Tryb automatycznego wykrywania

Jeśli to możliwe, aplikacja powinna otworzyć okno przeglądarki i wysłać żądanie OAuthAuthorizeToken, aby otworzyć stronę Google. Gdy Google zwróci autoryzowany token, aplikacja powinna to wykryć i odzyskać fokus z przeglądarki.

Ten tryb wymaga podania adresu URL wywołania zwrotnego, na który użytkownik jest przekierowywany po autoryzacji żądania dostępu. Ten adres URL musi być podany jako parametr oauth_callback żądania OAuthGetRequestToken oraz jako parametr verifier żądania OAuthGetAccessToken.
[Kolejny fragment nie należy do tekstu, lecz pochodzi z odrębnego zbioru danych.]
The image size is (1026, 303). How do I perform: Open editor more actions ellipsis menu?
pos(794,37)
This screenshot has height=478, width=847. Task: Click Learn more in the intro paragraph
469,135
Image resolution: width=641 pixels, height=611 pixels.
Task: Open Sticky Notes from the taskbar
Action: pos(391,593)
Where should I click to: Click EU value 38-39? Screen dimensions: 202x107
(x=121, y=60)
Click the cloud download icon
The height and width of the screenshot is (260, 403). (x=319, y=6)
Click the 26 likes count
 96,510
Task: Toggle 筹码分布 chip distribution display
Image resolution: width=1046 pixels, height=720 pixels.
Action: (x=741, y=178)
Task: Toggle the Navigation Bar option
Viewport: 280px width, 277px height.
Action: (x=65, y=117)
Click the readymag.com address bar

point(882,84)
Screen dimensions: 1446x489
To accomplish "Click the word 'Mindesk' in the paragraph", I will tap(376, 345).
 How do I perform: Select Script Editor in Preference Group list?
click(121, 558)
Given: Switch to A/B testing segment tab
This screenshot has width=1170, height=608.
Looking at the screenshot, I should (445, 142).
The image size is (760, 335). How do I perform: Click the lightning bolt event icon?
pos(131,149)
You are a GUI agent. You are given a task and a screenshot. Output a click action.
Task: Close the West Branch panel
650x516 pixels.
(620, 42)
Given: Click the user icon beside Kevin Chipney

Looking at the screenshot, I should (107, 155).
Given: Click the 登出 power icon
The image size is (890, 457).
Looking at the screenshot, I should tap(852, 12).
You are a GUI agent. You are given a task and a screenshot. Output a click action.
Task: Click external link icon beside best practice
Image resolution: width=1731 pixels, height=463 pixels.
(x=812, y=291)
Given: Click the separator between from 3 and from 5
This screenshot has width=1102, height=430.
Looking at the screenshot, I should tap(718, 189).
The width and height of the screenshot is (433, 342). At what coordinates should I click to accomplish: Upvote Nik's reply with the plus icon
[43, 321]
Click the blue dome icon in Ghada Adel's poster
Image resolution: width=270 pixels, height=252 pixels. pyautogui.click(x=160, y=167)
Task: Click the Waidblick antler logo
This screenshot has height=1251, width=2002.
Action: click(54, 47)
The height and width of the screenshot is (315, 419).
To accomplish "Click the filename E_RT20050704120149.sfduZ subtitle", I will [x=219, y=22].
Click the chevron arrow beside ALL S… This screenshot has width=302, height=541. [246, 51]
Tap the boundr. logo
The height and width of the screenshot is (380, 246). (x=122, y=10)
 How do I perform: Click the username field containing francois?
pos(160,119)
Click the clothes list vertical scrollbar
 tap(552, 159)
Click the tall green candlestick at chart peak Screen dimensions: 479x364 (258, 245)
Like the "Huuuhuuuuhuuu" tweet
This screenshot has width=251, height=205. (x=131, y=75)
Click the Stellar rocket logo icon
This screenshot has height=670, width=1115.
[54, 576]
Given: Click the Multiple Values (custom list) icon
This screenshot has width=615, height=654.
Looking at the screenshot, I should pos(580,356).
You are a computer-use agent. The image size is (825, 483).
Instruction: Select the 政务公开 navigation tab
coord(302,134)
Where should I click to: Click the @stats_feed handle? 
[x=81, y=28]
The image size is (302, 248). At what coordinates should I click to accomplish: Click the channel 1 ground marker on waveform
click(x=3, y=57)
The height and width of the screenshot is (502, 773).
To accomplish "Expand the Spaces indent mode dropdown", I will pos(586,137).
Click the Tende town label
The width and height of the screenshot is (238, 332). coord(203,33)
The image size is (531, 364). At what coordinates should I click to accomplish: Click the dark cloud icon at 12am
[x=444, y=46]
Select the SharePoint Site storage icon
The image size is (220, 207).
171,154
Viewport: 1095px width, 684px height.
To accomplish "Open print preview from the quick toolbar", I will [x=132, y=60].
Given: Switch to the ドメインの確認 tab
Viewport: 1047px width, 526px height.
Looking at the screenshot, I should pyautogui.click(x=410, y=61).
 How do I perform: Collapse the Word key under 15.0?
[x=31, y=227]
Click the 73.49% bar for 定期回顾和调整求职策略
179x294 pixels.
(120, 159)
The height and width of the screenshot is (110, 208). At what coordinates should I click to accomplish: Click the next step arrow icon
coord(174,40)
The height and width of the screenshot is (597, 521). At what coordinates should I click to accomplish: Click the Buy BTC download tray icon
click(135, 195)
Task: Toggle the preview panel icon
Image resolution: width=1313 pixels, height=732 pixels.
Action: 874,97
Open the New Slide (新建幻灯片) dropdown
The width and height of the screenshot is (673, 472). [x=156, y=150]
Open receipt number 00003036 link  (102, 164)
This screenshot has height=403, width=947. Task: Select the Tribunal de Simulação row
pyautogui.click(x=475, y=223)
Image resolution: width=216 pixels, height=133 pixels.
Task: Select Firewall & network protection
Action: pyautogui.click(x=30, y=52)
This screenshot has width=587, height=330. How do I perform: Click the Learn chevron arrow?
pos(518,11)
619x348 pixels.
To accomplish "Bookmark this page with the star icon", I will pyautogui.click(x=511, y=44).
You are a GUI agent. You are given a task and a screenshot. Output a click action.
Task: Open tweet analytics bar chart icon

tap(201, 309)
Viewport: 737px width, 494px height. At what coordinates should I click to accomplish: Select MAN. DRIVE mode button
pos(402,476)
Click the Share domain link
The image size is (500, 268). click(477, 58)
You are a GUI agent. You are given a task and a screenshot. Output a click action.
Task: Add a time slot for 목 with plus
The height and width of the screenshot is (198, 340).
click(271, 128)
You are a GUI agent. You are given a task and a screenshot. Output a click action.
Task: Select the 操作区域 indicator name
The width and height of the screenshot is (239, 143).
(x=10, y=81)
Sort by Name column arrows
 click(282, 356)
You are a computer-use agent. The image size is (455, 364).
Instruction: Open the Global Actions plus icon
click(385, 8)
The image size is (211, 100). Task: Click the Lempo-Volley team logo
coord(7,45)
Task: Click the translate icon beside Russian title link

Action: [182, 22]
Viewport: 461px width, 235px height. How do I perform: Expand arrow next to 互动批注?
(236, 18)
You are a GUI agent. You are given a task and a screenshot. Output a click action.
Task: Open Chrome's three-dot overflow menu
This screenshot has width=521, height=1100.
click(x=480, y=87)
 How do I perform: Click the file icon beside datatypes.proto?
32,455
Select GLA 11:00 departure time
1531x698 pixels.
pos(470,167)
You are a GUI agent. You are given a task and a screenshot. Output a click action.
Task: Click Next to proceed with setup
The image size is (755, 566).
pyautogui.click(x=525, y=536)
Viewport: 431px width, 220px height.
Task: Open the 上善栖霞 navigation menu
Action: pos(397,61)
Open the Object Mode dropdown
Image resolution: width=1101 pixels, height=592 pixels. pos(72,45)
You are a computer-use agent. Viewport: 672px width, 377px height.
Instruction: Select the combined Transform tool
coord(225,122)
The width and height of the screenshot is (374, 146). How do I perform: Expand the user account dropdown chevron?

Aby zwiększyć wygodę użytkowników, aplikacja powinna automatycznie wykrywać, kiedy użytkownik jest przekierowywany na ten adres URL, i natychmiast przechodzić na pierwszy plan oraz wysyłać żądanie OAuthGetAccessToken, aby zakończyć proces OAuth.

Więcej informacji i sprawdzone metody znajdziesz w artykule Automatyczne wykrywanie zatwierdzenia.

Jeśli aplikacja nie może automatycznie wykryć, kiedy użytkownik zostanie przekierowany na adres URL wywołania zwrotnego, ani nie może przejść na pierwszy plan, adres URL wywołania zwrotnego powinien wyświetlać stronę z wyjaśnieniem, jak przenieść aplikację na pierwszy plan i jak zainicjować żądanie OAuthGetAccessToken w aplikacji.

Tryb urządzenia

Jeśli aplikacja nie może uruchomić pełnej przeglądarki, urządzenia z bogatym klientem mogą też autoryzować bez przeglądarki.

Ten tryb umożliwia deweloperowi skonfigurowanie witryny, w której użytkownik może autoryzować prośbę o dostęp. Po autoryzacji użytkownik otrzymuje kod wygenerowany przez Google i jest przekierowywany do witryny dewelopera. Ta strona powinna zawierać instrukcje wpisywania kodu na urządzeniu użytkownika w celu ukończenia procesu autoryzacji.

Tryb programisty

Ten tryb jest zalecany tylko na wczesnym etapie tworzenia aplikacji.

Podobnie jak w trybie automatycznego wykrywania aplikacja musi uruchomić przeglądarkę, a użytkownik musi autoryzować żądanie. Zamiast tworzyć stronę internetową dla adresu URL wywołania zwrotnego, możesz ustawić wartość parametru oauth_callback na "oob" (poza pasmem).

W takim przypadku po autoryzacji prośby przez użytkownika Google przekierowuje go na stronę kont Google, na której wyświetla się numer weryfikacyjny (patrz przykład).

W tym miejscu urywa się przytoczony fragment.